Location: Market Quality and Handling Research
Title: The Effects of Roast Intensity on the Texture of Peanut Paste Authors
|Pizarro-Rios, Anabel - NC STATE UNIVERSITY|
Submitted to: Annual Biomedical Research Conference for Minority Students
Publication Type: Abstract Only
Publication Acceptance Date: November 8, 2007
Publication Date: November 8, 2007
Citation: Pizarro-Rios, A., Sanders, T.H., Davis, J.P. 2007. The Effects of Roast Intensity on the Texture of Peanut Paste. Annual Biomedical Research Conference for Minority Students(Abstract). Technical Abstract: Texture is central to consumer acceptability of peanut butter and peanut-based food products in general. The majority of peanuts are roasted; however, the effect of this operation on peanut texture was unclear. Accordingly, runner peanut seed (Arachis hypogaea L.) were dry roasted in a forced air convection oven at 164°C from 0 to 77 min. Upon removal from the oven, peanuts kernels were blanched (to remove testate) and seed color was determined using a Hunter Lab DP9000. Darker kernels were associated with increased roast time as reflected in lower L-value scores. Subsequently, 100g of roasted peanuts were ground to a paste, which is a precursor to peanut butter.
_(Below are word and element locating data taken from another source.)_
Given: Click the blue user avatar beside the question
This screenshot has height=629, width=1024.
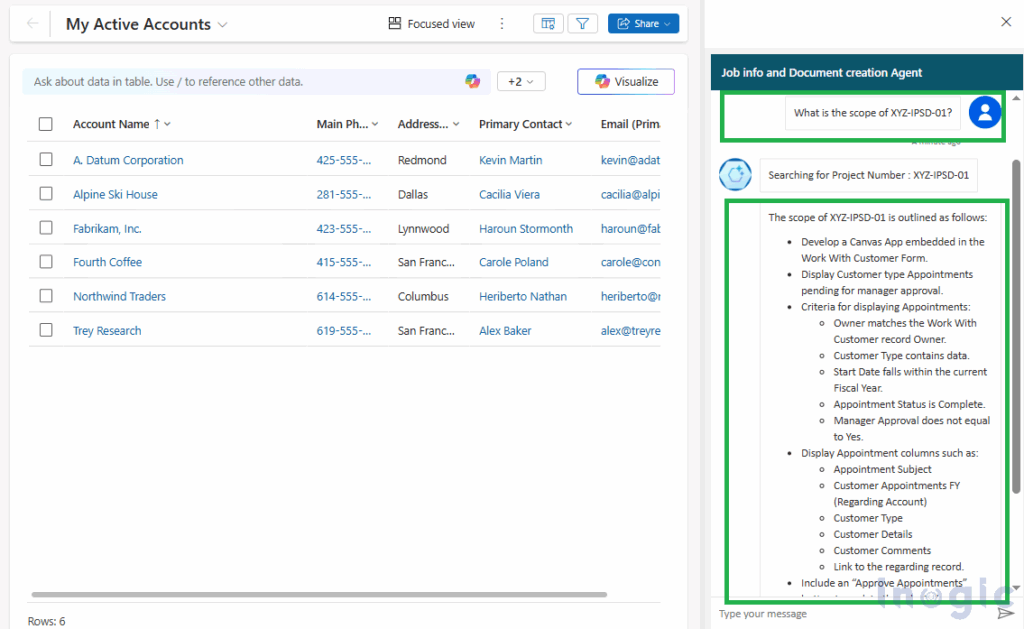Looking at the screenshot, I should (985, 112).
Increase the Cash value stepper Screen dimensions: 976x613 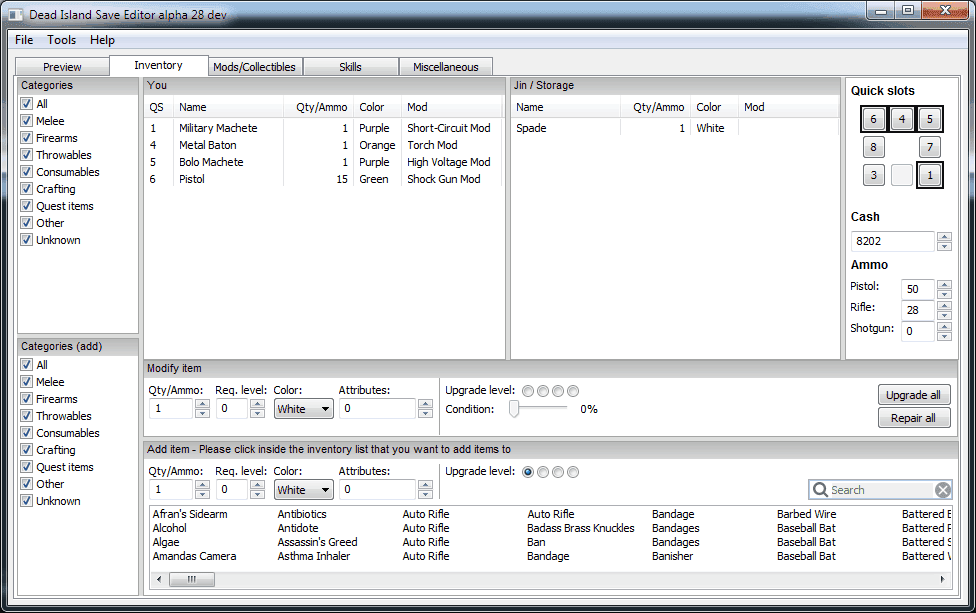tap(944, 237)
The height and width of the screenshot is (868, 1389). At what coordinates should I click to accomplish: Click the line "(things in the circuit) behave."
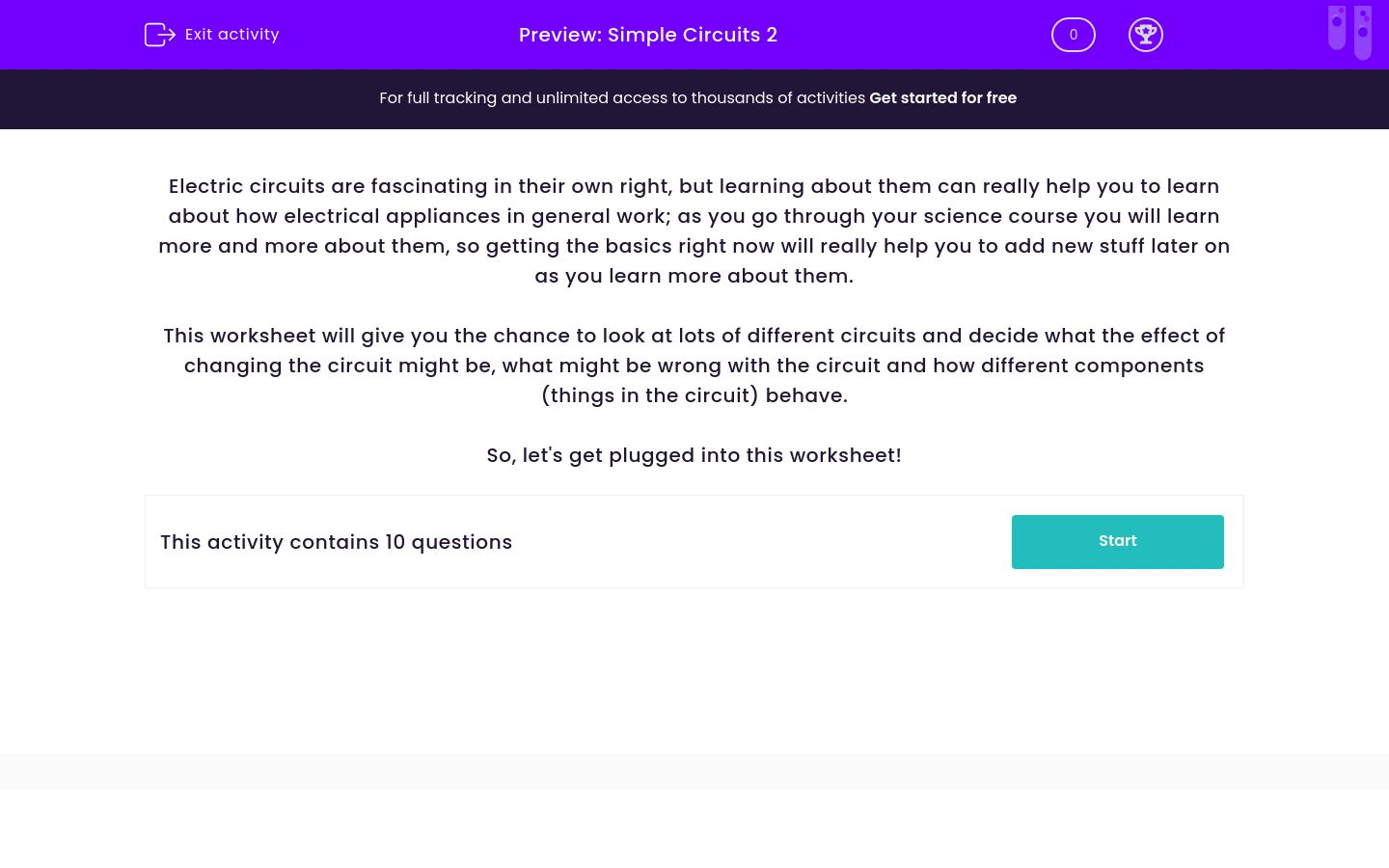point(694,395)
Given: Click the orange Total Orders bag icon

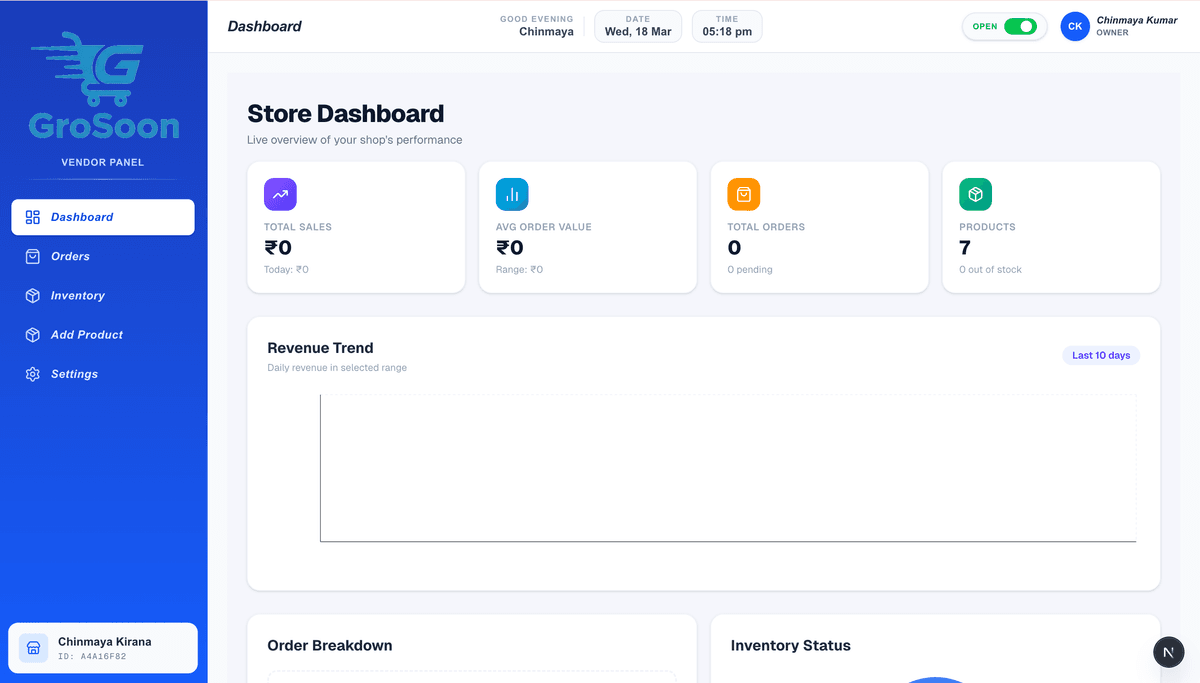Looking at the screenshot, I should coord(744,194).

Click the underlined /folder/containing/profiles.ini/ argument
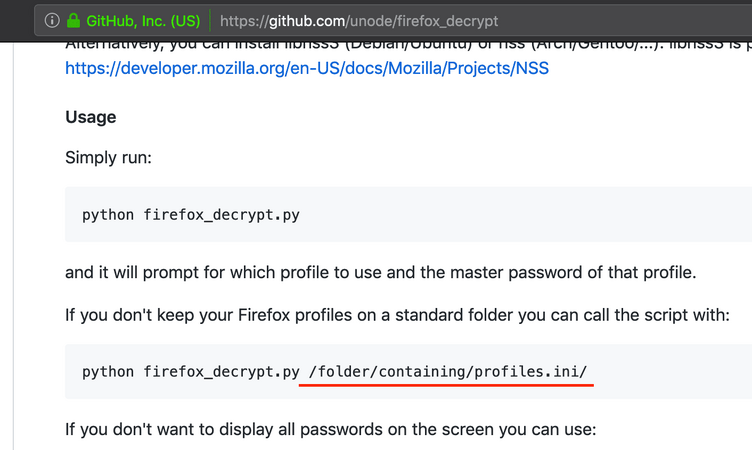[447, 372]
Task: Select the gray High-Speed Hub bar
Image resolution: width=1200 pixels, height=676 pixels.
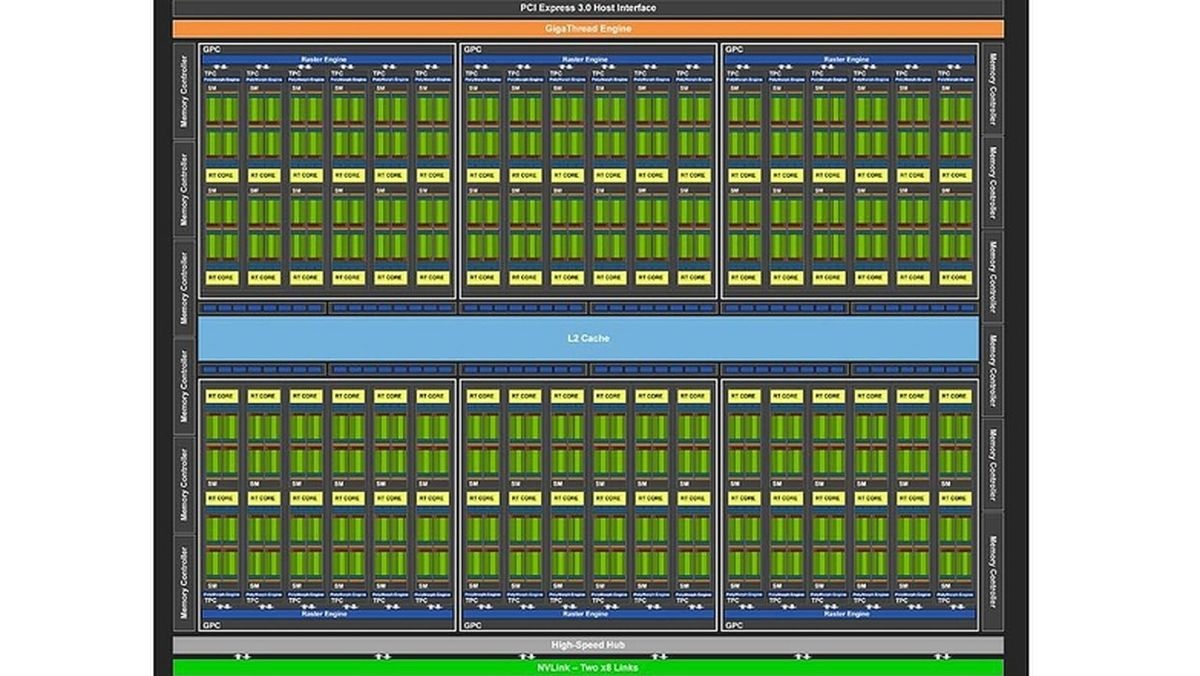Action: click(x=588, y=645)
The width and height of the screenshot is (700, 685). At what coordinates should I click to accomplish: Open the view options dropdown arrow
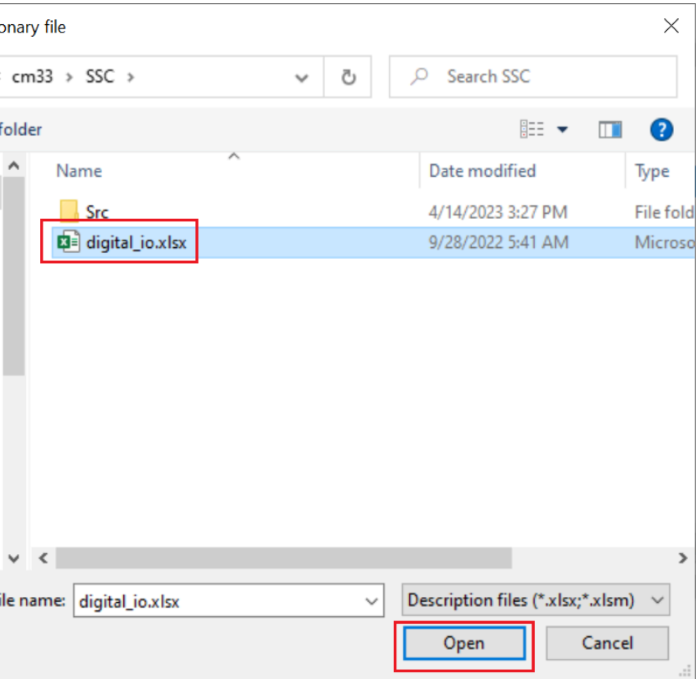tap(562, 129)
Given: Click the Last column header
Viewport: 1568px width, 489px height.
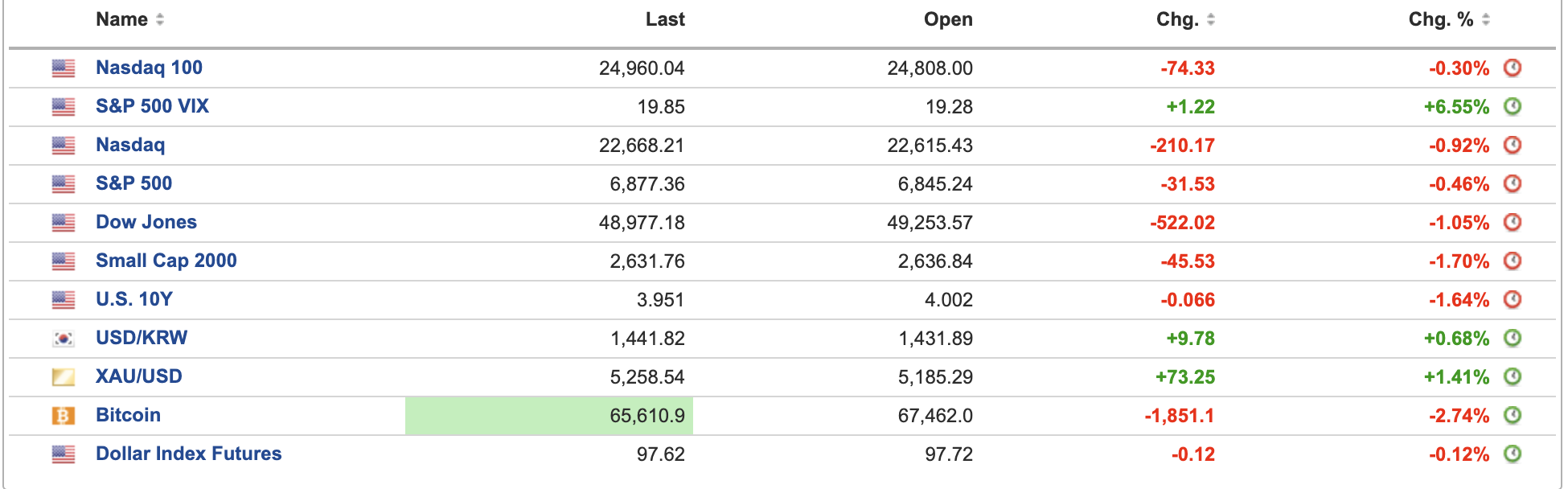Looking at the screenshot, I should 665,19.
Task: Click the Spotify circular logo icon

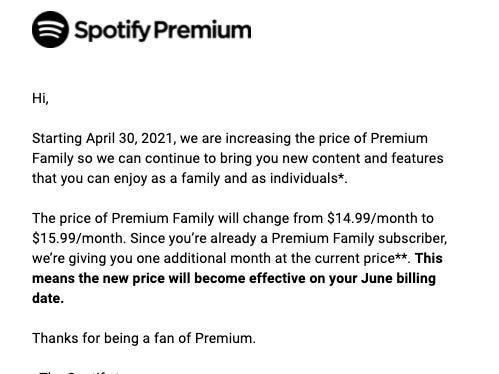Action: (50, 30)
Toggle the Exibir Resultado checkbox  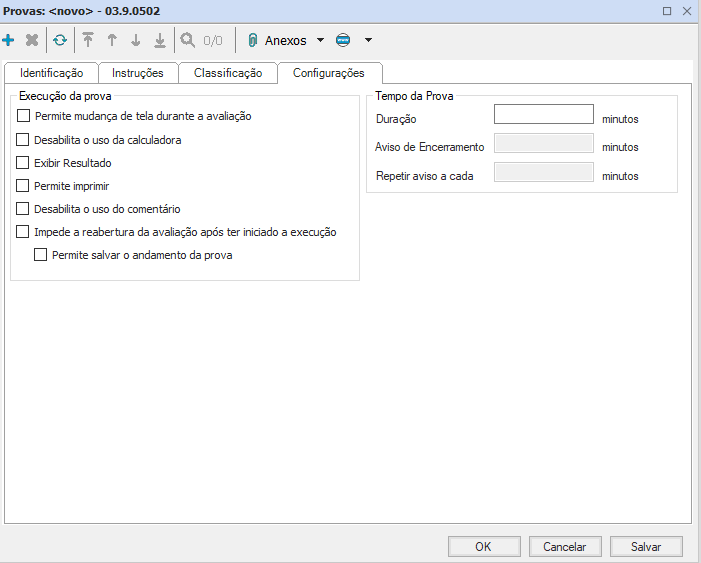click(24, 163)
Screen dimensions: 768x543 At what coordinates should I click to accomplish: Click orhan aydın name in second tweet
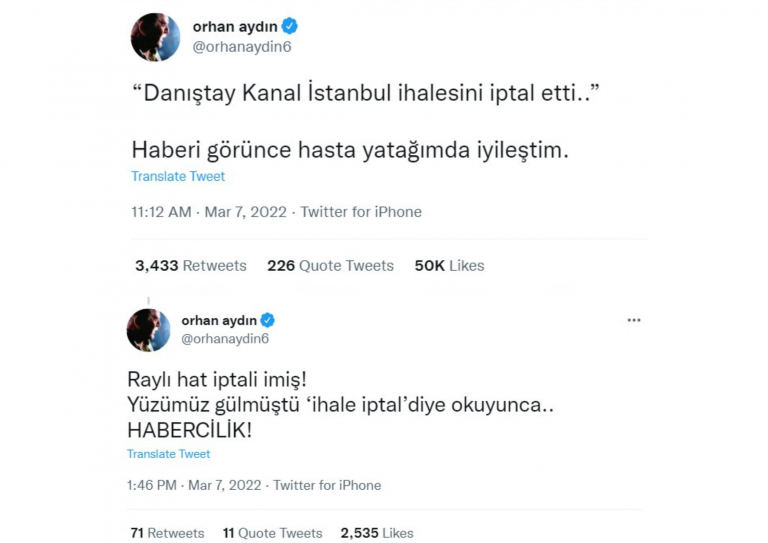tap(219, 320)
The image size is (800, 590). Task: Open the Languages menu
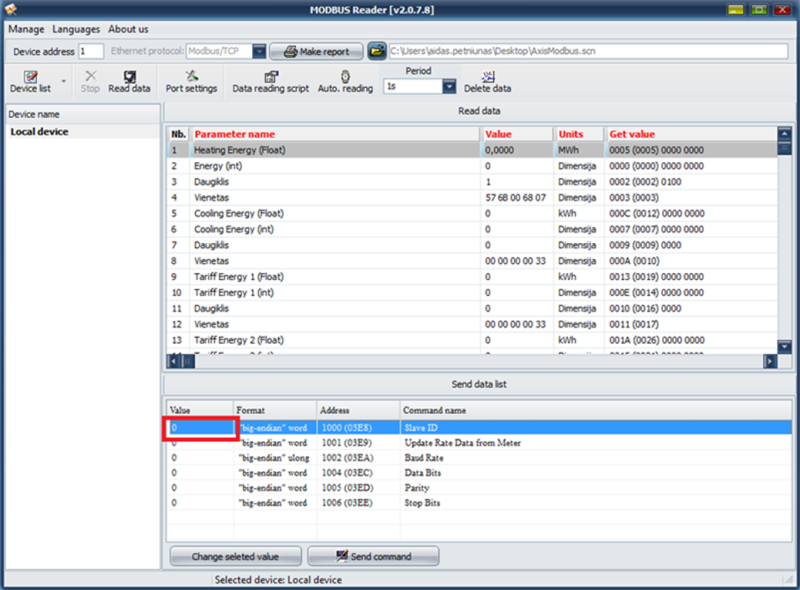click(76, 29)
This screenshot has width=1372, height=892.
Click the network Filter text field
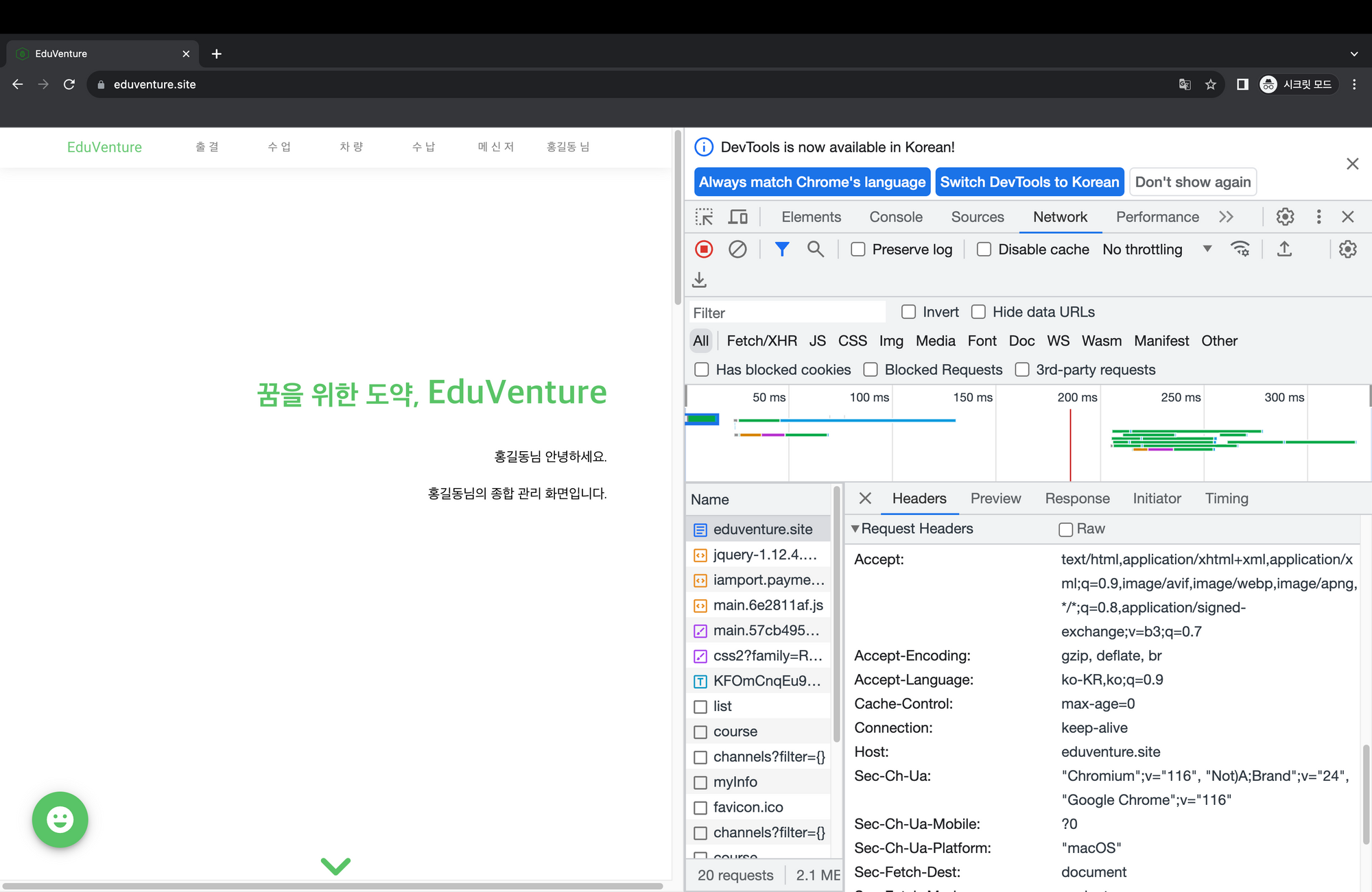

Under constant grinding conditions, time until pasting decreased as roast intensity increased. A method was developed, using a TA.XT.plus Texture Analyzer, to measure peak force of peanut pastes upon compression with a 7mm diameter cylindrical flat bottom probe. Peak force of all roasted samples decreased until 35min, after which peak force increased as roast time increased. Soluble protein content at pH 8 in peanut pastes steadily decreased as the roast time increased. Electrophoretic patterns of soluble protein revealed a decreased concentration of conarachin (high molecular weight protein fraction) and an increased concentration of low molecular weight polypeptides as roasting time increased. Viscosity and density measurements were determined in expressed peanut oils from roasted samples, but changes in these physical parameters were minimal. Fatty acid profiles (FAP) of expressed peanut oils from roasted samples were determined by gas chromatography-mass spectrometer. Significant changes in FAP were observed with changes in roast intensity, however differences were minor. As a whole, these data provide insights into textural changes in peanut pastes with changes in roast intensity, and should be of value to the peanut processing industry.